According to UK researchers, development of prostate cancer is found in nearly half of men whose extended core needle prostatic biopsies reveal isolated high-grade prostatic intraepithelial neoplasia (HGPIN).
There have been limited studies on HGPIN and risk of subsequent diagnosis of prostate cancer in the UK population, told lead investigator Dr. Paras B. Singh. Our study shows that it carries a significant risk that warrants careful prostate specific antigen PSA follow-up and possible repeat prostate biopsies.
In a retrospectively study Dr. Singh of Lancaster University, Bailrigg, and team investigated data on 2,192 men who had undergone prostate biopsy.
The results showed 88 cases of isolated HGPIN and 67 of these patients underwent 1 or more repeat biopsies. Patients diagnosed with prostate cancer in the latter group were 28 (48%).
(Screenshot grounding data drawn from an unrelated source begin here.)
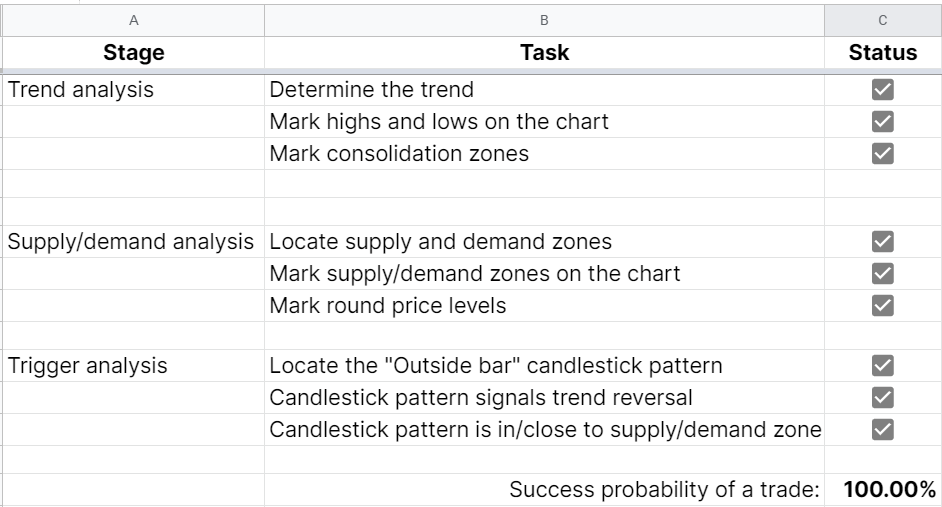Uncheck the "Determine the trend" checkbox
The height and width of the screenshot is (507, 942).
tap(883, 90)
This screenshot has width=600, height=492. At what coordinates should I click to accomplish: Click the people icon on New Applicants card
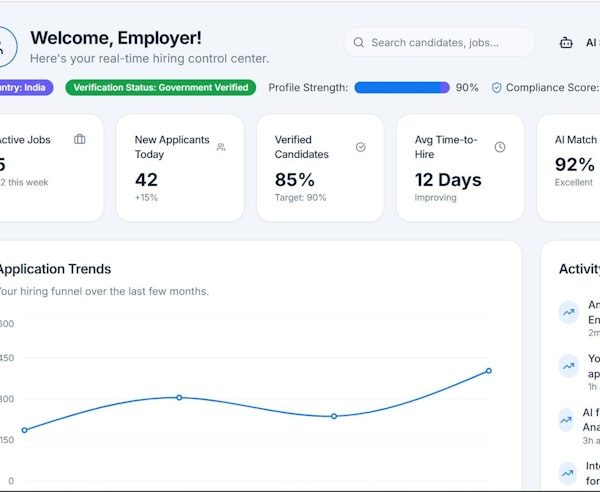(221, 147)
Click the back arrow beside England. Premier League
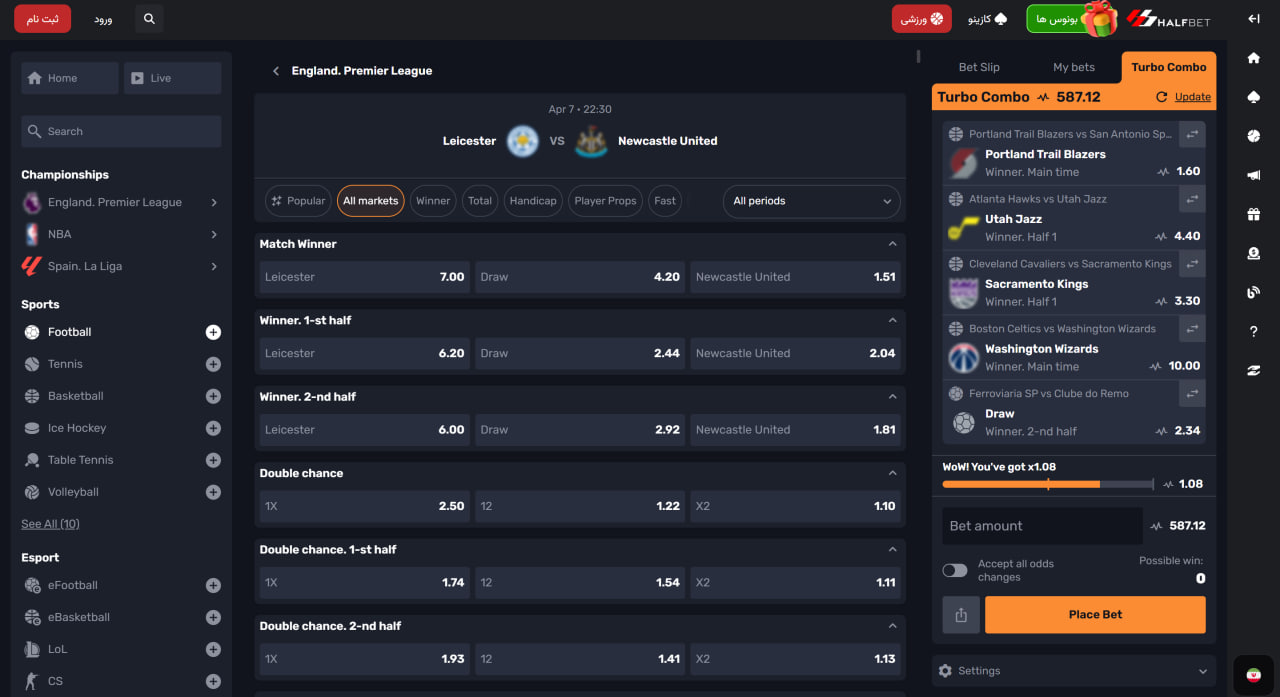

The subsequent prostate cancer detection was neither associated with the number of cores taken on the initial prostate biopsy nor the number of cores with HGPIN on the first biopsy. However, older patients with higher mean PSA at the first set of prostate biopsies subsequently had such a diagnosis.
The researchers after going through the results suggested delaying of the first repeat biopsy in patients with PSA in the low range. They also told that shorter intervals are appropriate for those with PSA values in the intermediate and higher ranges.